▶ Provided text:
Weekly Column: EPA's Faulty Analysis
South Dakotans continue to suffer from overreaching, misguided rules being promulgated by the Environmental Protection Agency (EPA). Since President Obama took office, the EPA has issued more than 3,300 new final regulations, averaging more than one a day. Last year alone, these rules resulted in an estimated $42 billion in compliance costs, and the public has been forced to foot the bill. These additional costs have led to greater uncertainty for job creators and Ag producers, hindering economic growth across the nation.
We all want clean air and water, but we cannot let American families suffer and our economy falter as a result of EPA’s misguided attempts to overregulate natural resources and landowners’ ability to manage their land. That is why it is so important for the EPA to conduct scientific, factual and comprehensive analysis of the rules they are promulgating before they become final. Unfortunately, recent studies have shown that too often, the EPA is using incomplete, inaccurate and faulty data when analyzing the economic impact its rules will have on citizens and businesses. As a result, the EPA is imposing costly, burdensome regulations on American families and businesses with little environmental benefit.

▶ Supplied material:

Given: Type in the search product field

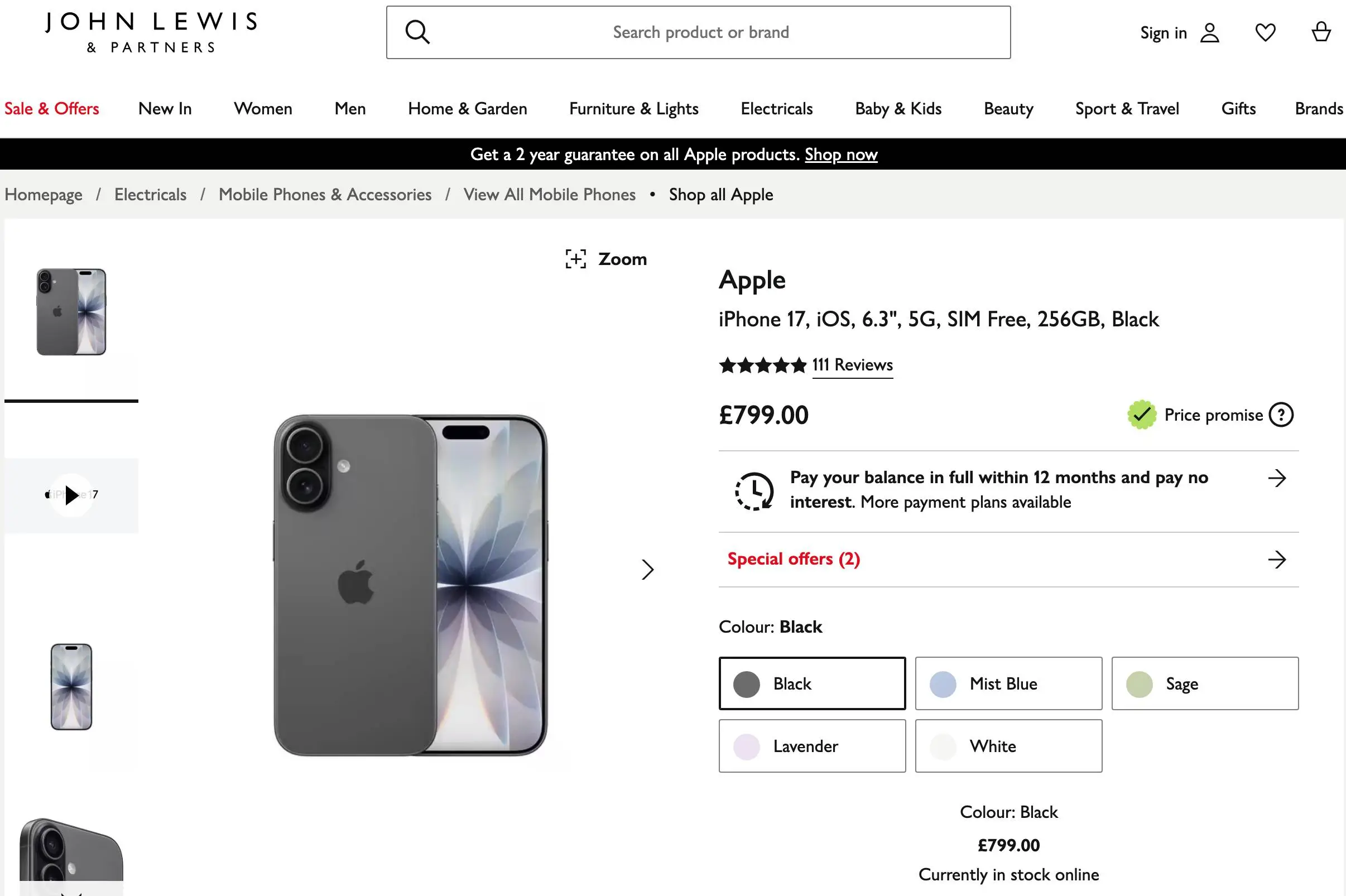Looking at the screenshot, I should click(701, 32).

▶ What needs to be done: Rewrite the part of the EPA column that opens with the words "Weekly Column: EPA's" and closes with "across the nation.", putting "employers" in place of "job creators".

▶ Exercise result:
Weekly Column: EPA's Faulty Analysis
South Dakotans continue to suffer from overreaching, misguided rules being promulgated by the Environmental Protection Agency (EPA). Since President Obama took office, the EPA has issued more than 3,300 new final regulations, averaging more than one a day. Last year alone, these rules resulted in an estimated $42 billion in compliance costs, and the public has been forced to foot the bill. These additional costs have led to greater uncertainty for employers and Ag producers, hindering economic growth across the nation.